Aread Johnston I was sitting on the couch one Sunday morning reading the Wall Street Journal when I came across an article by a 60-year-old writer who felt bored because he always told his friends the same stories. “I’m doing this,” Johnston thought. “So a couple of weeks later, when I turned 70, I made a commitment to do 70 new things within a year.”
Johnston created a website Fabulous70.com. She made a table and started filling it with ideas. The only rule was: “It has to be something I’ve never done before.” Her first “first” was eating neme—a type of spring roll—at the supper club where she lives in Little Rock, Arkansas.
She also attended the conference to explore her erotic agenda – “it pushed a lot of boundaries, but it was transformative” – and as a result, she says, “she had some of the best sex of my life.” Over the next 12 months, she took pole dancing classes and flying lessons, ate dessert before main, walked new trails, minted a meme coin, and got a Brazilian wax.
From then on, whenever she got together with friends, “it was the first question they asked me: “What new did you do this week?” I couldn’t even go to the chiropractor’s office without reporting what I had done.”
“We shouldn’t accept excuses from ourselves,” she says now. “I didn’t even realize how much I was doing it.”
Two years before starting her project, Johnston got divorced. She and her husband have been married for 30 years. “But I just realized that I'm not myself. It became important to understand who I really was at that age and be honest with myself,” she says.
“I think I've always tried to be responsible. With my time and my money.” Until she was 60, she stayed home when her partner didn't want to go out, rather than socialize alone. “You always get this question: 'Where is your husband?'”
Therapy helped. She kept a diary. “And one of the questions I had to answer was: What do I want? It's not something I spent a lot of time on. It was life-changing to sit down and be honest about what I want,” not what her partner or daughter or grandchild wants. “This will teach you something,” she says.
One day, she says, she woke up and realized: “I don't need anyone's permission. In fact, it's okay to be a little irresponsible. The world doesn't end because you go out on your own. So now I do it.”
The fear of irresponsibility was always present. “If you want to analyze my childhood, my father was the fastest belt in the West,” she says. “You didn't argue with him. There were beatings. It was just the way he ran his household. So I was always a little afraid.”
Johnston grew up on a farm 45 miles from where she now lives and was “afraid of her own shadow.” Even now, she feels “an avoidance reaction. You always think you're in trouble because you did something wrong. Learning to let that go is a huge step.”
In her late teens, against her father's wishes, she went to college to study art. Her first marriage, when she was 20, did not last long. So Johnston could support herself as a single parent, her grandmother sent her to night school. “I learned to program back in the 1980s, before it became mainstream,” Johnston says.

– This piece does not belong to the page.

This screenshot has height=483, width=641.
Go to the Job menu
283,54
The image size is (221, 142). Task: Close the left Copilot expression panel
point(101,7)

She became a banking consultant, helping write code on the large mainframe computers that banks ran and moving data when banks were bought out or sold. Today she is an entrepreneur. She is launching a new project aimed at combating loneliness and promoting longevity.
Johnston is now 71 years old and has flown 70 missions, but she is still looking for new experiences. “It became who I am,” she says. “I'm much more adventurous. I love learning new things. I feel like I've found myself. This is truly the best season of my life.”